When you bill a client you add VAT at the rate that applies to the type of supply you’ve made. However you could be charging too much VAT. When you are merely passing on costs that are those of your customer you shouldn’t charge VAT. This is referred to as a disbursement. This often causes problems for businesses (and accountants!) in deciding what does and doesn’t count as a disbursement.
Why does it matter?
If a customer isn’t registered or is partly exempt, they are blocked from recovering all or some of the VAT charged. Meaning they wouldn’t be happy if you charged VAT when you shouldn’t.
It can also cause problems even if a customer is VAT registered as it can block them from reclaiming it. For example if your business was buying something VAT exempt for £1,000 but was charged VAT at 20%. You pay £1,200 which wouldn’t be a problem as you could reclaim this on your next return. However if HMRC were to pick up on this error they would make you repay the £200.
What counts as a disbursement?
A disbursement is something that you pay but was actually a supply to your customer.
An example of this would be if you was traveling with a customer. At the train station you pay for both fares to make things easier, with the understating you’ll pass the costs on in your bill.
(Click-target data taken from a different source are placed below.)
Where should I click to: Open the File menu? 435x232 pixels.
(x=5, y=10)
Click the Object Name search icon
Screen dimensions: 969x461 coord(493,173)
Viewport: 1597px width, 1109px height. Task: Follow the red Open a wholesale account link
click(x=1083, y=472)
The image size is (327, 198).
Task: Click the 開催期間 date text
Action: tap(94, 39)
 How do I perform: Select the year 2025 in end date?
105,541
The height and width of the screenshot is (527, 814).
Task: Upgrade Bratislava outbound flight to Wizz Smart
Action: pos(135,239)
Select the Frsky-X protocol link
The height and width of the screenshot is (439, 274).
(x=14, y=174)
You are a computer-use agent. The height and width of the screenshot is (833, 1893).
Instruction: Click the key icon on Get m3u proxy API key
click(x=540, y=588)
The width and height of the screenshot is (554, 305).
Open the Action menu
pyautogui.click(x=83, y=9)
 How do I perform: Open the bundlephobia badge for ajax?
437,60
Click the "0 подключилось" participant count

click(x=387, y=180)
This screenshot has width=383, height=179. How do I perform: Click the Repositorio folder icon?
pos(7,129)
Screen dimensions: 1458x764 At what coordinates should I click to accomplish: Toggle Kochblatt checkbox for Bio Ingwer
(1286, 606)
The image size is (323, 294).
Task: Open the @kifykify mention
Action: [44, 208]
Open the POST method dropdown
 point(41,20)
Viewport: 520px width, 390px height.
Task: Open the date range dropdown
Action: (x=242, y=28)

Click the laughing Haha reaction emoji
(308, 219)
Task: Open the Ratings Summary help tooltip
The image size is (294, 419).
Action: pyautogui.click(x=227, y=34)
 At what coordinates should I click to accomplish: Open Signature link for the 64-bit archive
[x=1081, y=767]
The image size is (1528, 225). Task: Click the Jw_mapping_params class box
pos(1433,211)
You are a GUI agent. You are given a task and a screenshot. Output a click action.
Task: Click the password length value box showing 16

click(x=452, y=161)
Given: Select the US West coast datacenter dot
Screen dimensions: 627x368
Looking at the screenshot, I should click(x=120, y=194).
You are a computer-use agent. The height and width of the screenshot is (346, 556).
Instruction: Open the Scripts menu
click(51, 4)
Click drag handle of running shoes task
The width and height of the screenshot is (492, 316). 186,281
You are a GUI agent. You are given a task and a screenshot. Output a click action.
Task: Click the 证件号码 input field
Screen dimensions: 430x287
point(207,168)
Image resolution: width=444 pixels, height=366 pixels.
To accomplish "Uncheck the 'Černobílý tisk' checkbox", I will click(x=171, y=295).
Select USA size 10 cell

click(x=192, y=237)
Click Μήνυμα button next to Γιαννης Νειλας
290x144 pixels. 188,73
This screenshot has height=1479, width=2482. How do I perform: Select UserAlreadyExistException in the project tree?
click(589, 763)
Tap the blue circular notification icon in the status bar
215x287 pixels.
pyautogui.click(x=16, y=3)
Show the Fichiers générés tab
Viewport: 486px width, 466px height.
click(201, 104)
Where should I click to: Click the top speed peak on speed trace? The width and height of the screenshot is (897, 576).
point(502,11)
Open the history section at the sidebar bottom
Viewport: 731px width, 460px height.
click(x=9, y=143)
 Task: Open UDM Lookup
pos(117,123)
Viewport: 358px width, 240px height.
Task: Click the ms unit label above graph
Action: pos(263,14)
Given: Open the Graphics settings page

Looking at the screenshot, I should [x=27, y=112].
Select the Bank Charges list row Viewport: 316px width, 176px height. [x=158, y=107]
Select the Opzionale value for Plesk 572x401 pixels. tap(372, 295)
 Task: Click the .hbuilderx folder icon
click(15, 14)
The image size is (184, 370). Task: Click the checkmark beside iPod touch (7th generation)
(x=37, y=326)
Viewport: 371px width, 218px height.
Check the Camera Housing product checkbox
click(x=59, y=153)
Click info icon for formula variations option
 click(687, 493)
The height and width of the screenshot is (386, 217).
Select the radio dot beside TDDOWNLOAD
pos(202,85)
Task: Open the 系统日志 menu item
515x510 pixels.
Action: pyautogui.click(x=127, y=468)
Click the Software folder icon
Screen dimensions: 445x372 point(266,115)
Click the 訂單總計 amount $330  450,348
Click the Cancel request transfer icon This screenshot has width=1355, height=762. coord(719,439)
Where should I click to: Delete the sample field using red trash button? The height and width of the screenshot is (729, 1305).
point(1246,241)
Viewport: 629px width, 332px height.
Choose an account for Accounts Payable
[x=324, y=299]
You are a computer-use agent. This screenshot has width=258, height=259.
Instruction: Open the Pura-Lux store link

His fare would be a disbursement but yours wouldn’t.
It’s often mistaken that travel and subsistence costs taken to visit a customer are a disbursement but in this case the client isn’t the consumer so the expense is not a disbursement.
Another case were a disbursement can be applied is a builder buying the materials for a job on behalf of the customer.
However there are conditions that must be met:
The customer must know that you were paying for something from another supplier and not you
They must have agreed to meet the cost
You must itemise the disbursements on your invoice
You pass on the cost and no more
The disbursements are additional to the supply you’re making to them.